Cependant nous ne savions pas encore à cette date quels projets de revanche concevaient déjà les esprits irrités. Voici un de ces projets qui, comme cri de haine et aussi comme preuve de génie politique, est complet de tout point. L’auteur, M. le comte Albert de Pourtalès, était alors envoyé extraordinaire et ministre plénipotentiaire de Frédéric-Guillaume IV auprès de la Porte ottomane. C’était un collègue de M. de Bunsen, et un collègue qui partageait tous ses sentimens sur la question allemande. De Constantinople à Londres, ils se sont confié leurs douleurs pendant l’année 1850 ; à la nouvelle de la convention d’Olmutz, M. de Pourtalès écrit à M. de Bunsen cette page extraordinaire que le traduis littéralement :


« Constantinople, 18 janvier 1851.

« Si je suis plein d’amertume contre Radowitz, très honorable ami, je n’ai point de termes pour exprimer mon indignation contre Manteuffel, car malgré Haugwitz, malgré George-Guillaume, malgré Tilsitt, notre histoire n’offre rien, à mon avis, qui puisse être comparé à la défaite d’Olmutz.

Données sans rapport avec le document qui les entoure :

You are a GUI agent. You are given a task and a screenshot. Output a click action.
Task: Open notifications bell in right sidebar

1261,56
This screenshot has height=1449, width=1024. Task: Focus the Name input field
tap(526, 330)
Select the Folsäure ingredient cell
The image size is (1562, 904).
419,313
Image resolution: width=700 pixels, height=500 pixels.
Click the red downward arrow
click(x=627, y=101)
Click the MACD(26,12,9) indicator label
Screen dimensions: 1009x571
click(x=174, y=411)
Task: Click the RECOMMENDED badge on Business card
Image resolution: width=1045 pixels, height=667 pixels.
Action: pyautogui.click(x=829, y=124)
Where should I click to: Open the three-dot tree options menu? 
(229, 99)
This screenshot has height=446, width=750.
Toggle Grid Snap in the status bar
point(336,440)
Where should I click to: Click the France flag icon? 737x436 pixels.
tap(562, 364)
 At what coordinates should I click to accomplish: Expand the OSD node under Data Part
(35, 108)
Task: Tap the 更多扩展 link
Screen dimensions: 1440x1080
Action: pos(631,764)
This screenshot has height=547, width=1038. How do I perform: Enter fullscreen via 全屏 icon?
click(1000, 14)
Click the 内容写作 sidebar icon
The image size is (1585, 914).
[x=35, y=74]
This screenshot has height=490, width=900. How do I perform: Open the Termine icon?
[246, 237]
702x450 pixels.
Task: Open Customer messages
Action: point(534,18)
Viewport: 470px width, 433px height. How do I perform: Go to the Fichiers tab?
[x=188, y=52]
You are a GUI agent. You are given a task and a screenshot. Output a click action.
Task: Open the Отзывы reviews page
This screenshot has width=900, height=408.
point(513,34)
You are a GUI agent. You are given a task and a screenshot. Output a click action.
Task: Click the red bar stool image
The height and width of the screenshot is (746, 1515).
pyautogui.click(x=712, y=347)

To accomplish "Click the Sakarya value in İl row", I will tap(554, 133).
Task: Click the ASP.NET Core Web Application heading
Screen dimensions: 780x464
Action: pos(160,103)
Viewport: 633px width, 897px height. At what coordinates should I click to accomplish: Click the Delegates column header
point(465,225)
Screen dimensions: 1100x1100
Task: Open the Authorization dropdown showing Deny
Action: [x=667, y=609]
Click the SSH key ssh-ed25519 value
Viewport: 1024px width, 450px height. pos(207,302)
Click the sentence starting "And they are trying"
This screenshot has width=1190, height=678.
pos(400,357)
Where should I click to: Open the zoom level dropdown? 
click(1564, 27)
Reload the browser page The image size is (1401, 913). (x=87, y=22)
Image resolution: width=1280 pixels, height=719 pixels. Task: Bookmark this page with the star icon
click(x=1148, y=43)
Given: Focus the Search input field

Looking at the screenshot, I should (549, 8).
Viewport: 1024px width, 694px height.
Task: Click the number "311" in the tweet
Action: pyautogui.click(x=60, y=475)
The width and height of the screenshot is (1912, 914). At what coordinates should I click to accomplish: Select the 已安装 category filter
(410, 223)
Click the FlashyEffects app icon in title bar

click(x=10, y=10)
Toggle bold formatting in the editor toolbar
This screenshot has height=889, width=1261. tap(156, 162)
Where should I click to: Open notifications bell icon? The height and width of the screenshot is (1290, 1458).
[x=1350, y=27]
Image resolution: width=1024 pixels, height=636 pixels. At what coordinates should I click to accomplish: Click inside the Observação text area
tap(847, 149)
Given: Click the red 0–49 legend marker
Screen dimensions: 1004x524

Réunir les chambres et l’armée au roulement du tambour pour recevoir un soufflet en cérémonie de gala ! Jouer avec les souvenirs de 1813, et jouer quel jeu ! Parler des concessions de l’Autriche, parce qu’auprès du bourreau Rechberg on nous permet de placer un valet de bourreau, parce qu’on nous permet aussi de nous traîner sournoisement vers le Holstein, comme des complices ou des receleurs ! Être obligés de publier nous-mêmes notre honte, notre ignominie, au son des trompettes, au bruit des timbales, avec protocoles et documens ! Tout cela est si douloureux, j’en ai le cœur si déchiré, si écrasé, que je ne trouve pas d’expressions pour le dire.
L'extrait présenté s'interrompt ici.